Now ... you may not be gay. You may not know you're gay, or bisexual, or confused, or what have you. Or you may know you're gay. OR you could be a big ol' straight-ie.
Either way, what you must know is: every story is different. This is mine. But every story is hard for any person with any secret. We can all relate to secrets. And my biggest secret was about to come out.
And my secret put me in a place called the closet.
First of all, "the closet?" The CLOSET? What am I? A dress shirt? I don't think so.
I didn't like the term. I wasn't really comfortable with anything about being gay. "I wasn't gay," I thought. Gay people were flamboyant and went to clubs and wore tank tops. I don't like tank tops!
But, slowly, the feelings were becoming more and more obvious. I liked men. It just was a part of me. I liked movies. I liked blueberries. I liked being with friends. And I also just happened to like men. You couldn't change it. It would be like asking me to stop liking blueberries.

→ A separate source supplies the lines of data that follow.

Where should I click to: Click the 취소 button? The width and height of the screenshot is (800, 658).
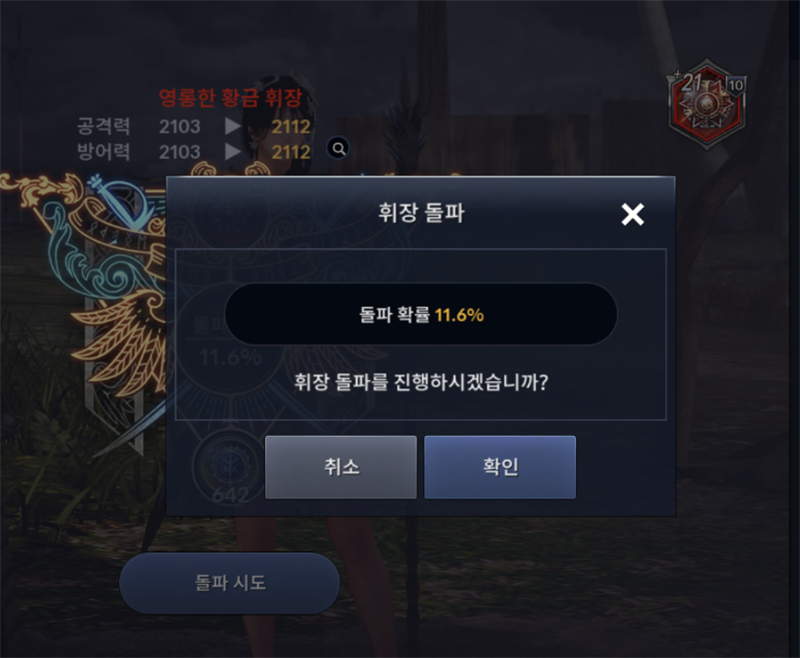coord(341,467)
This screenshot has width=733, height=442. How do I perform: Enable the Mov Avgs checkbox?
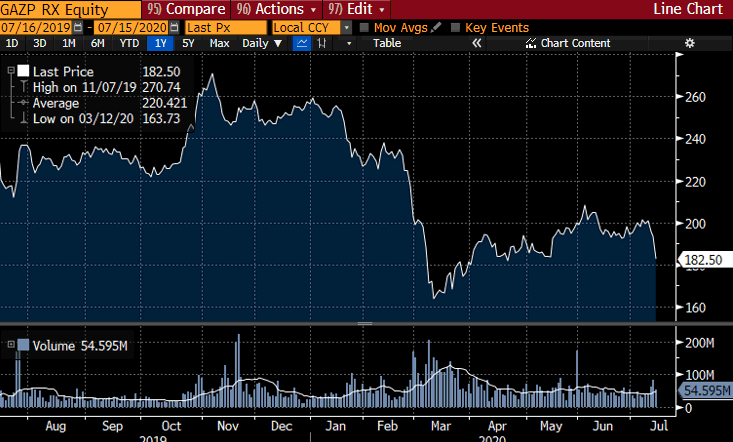[x=365, y=26]
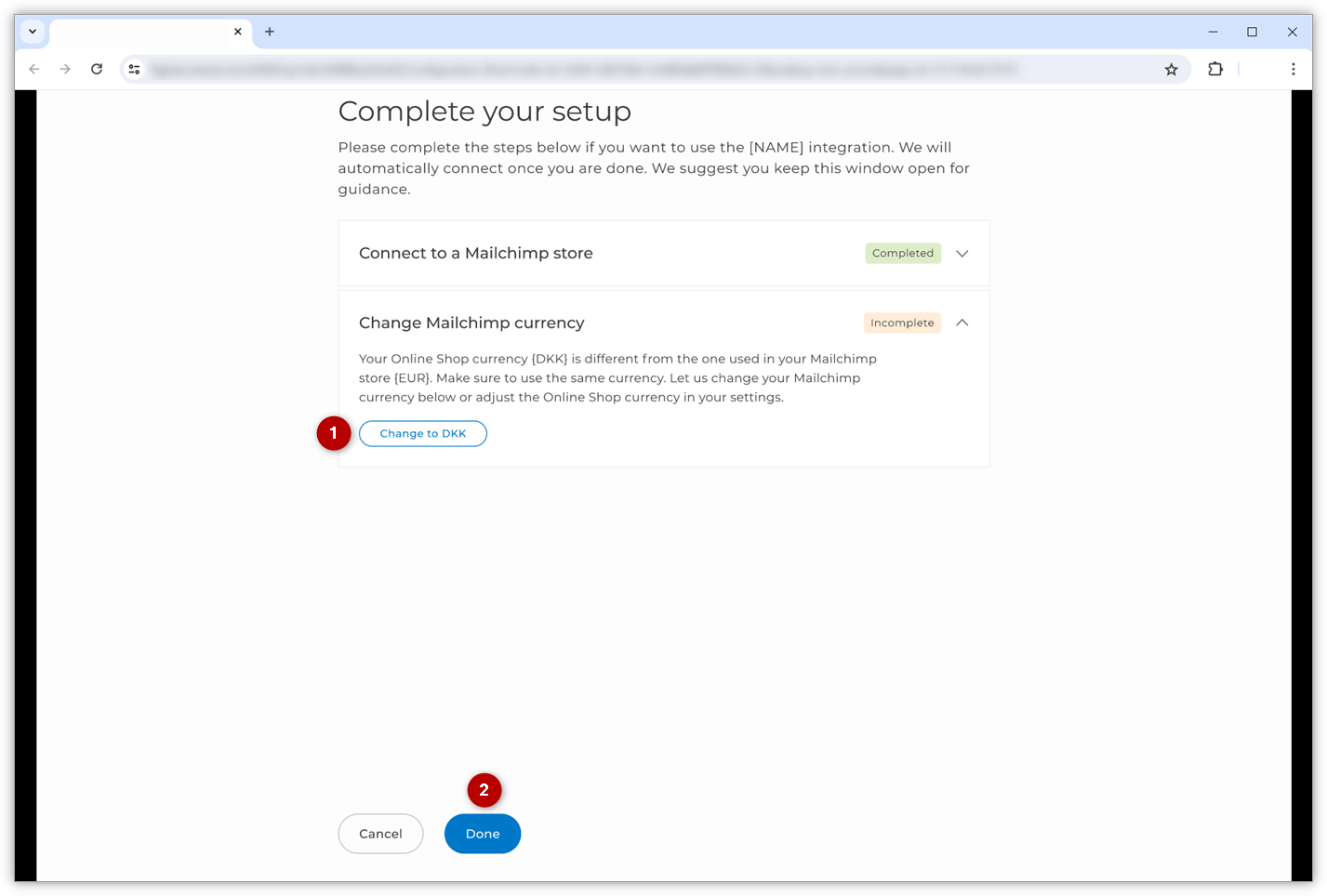Click the Done button
The width and height of the screenshot is (1327, 896).
click(x=482, y=834)
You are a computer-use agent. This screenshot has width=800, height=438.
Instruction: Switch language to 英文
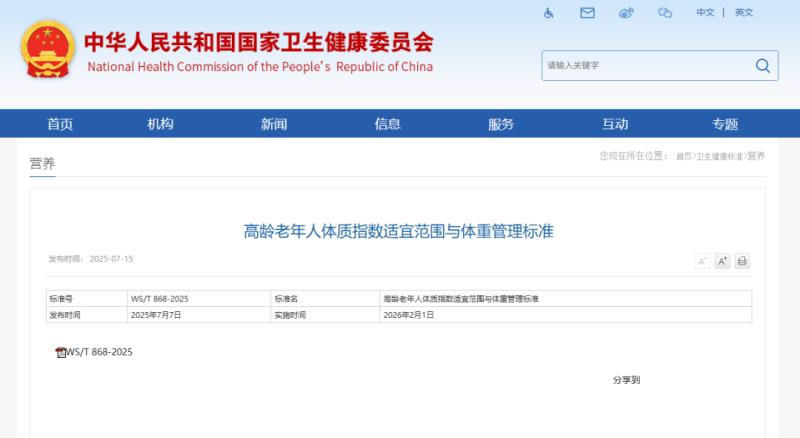(x=744, y=13)
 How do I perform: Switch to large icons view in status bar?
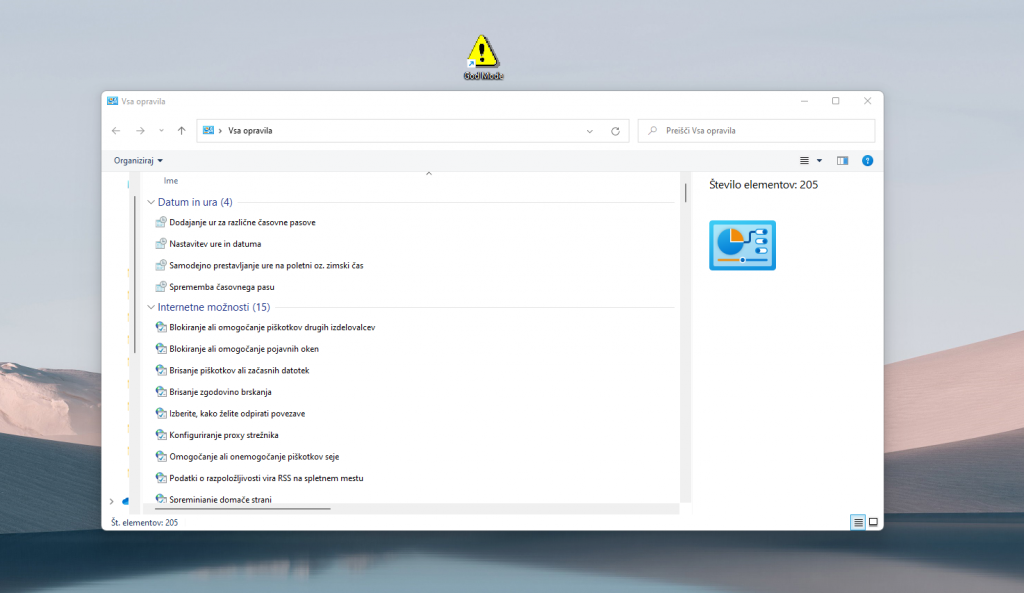pos(873,522)
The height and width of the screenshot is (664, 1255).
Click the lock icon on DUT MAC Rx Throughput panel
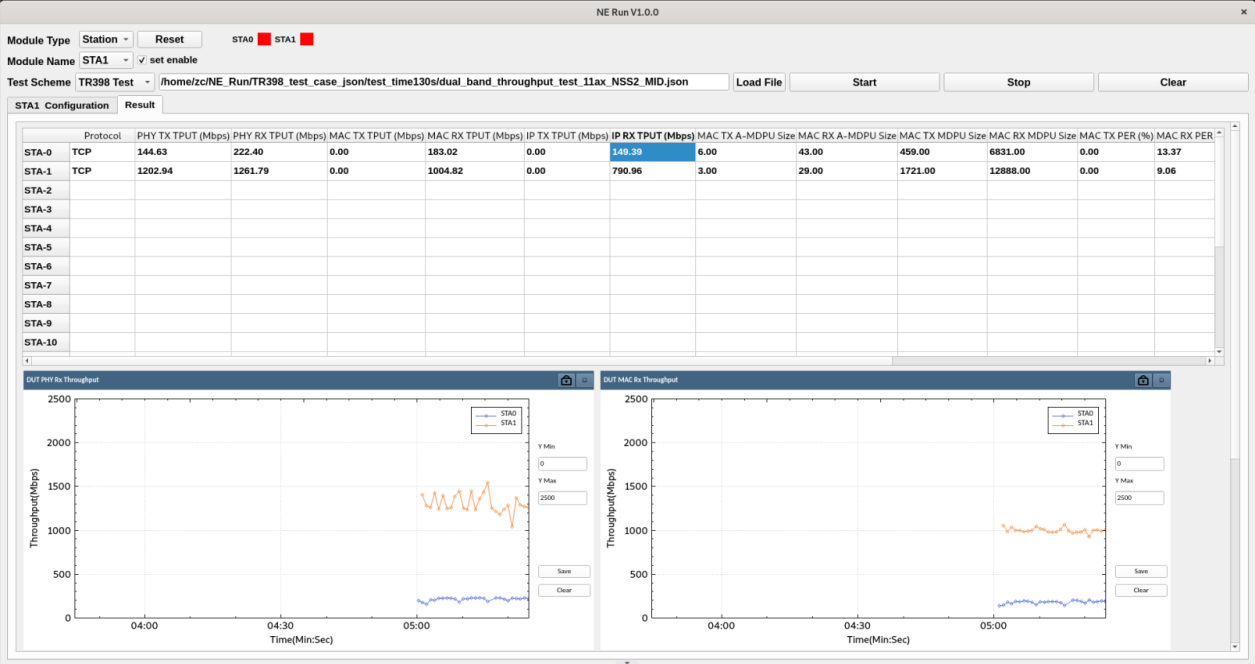(x=1143, y=380)
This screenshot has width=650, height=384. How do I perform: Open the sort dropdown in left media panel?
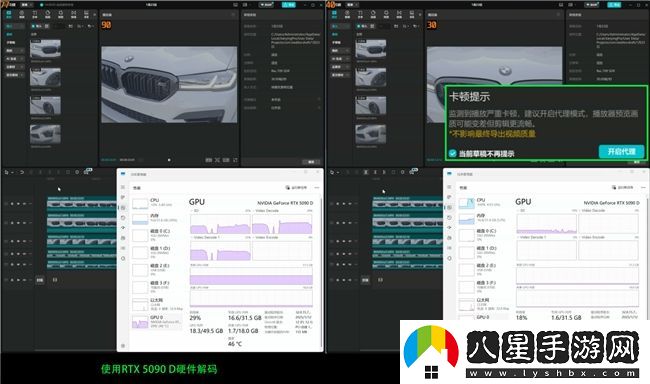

Blueberries make a bad analogy - but you get the idea. We are all born with a set of interests and likes and no one can change those.
One of the hardest things was not being able to show or express this interest, but faking an interest in women - well, that was much harder. One thing people people say about me is: I'm pretty transparent. And if you need more proof: well... how about the playful title of this blog? "I am so gay." So, yes ... it was pretty difficult to hide my interest in men.
The ... saddest ... part of this secret I have to say was: most people already knew!!! Which made the "secret," in hindsight, all the more painful. I don't begrudge anyone for not reaching out and telling me they knew, but I wish someone had. I didn't really feel like I was ever safe. Honestly. For 22 years, did I ever really breathe and feel safe? Nope. I always worried. Worried about hate, worried about being disowned, worried about being kicked out of the house, no where to go and worried about never being loved. All I ever felt was worry. What would happen to me?
It eventually became a heavy weight in my life. I couldn't be really happy in a way or have careless fun. What if I slipped up? What if I looked too long at a guy when we all went to the beach? What if I laughed at a joke a girl said about a guy?
This weight eventually forced me in a sense to gain weight in college. A lot more weight than one should. The secret was literally and figuratively weighing on me! When I graduated, I felt a little more freedom, even though I still lived at home. The day to day pressure of being around my 5 straight male roommates was at least gone. But, there was this pressure to find a job (a real job - not working at the mall) and the pressure to lose some weight.
I was a big fan of Diet Coke and Subway that summer. You guessed it! Affordable dieting! And it made that guy Jared lose some weight, so what the hell? And I did lose some weight. So, thanks, major food chain and major soda conglomerate! You were probably not 100% healthy, but it wasn't like I was trying those cigarettes and bulimia all the kids were talking about! (I'm no doctor, but none of these options seem really ideal. This is a funny blog, so keep that in mind. At the very least, you should probably come running with me, though. It's healthy and it's ... like ... TOTES fun!)
Where was I? Oh yeah! While some pressures were reduced, I had the added pressure of living at home with my parents and being a 22 year old horny male, which I tried to bury. I wanted to be a good son and be especially good for my parents.
A little back story on my parents. They had their rough moments in life and, fundamentally speaking, are the best, most honest and decent people I know (aside from that awesome Jesus guy). So, I always felt the urge to make them proud and be good. So, I never did really lie to them or act badly or drink or whatever.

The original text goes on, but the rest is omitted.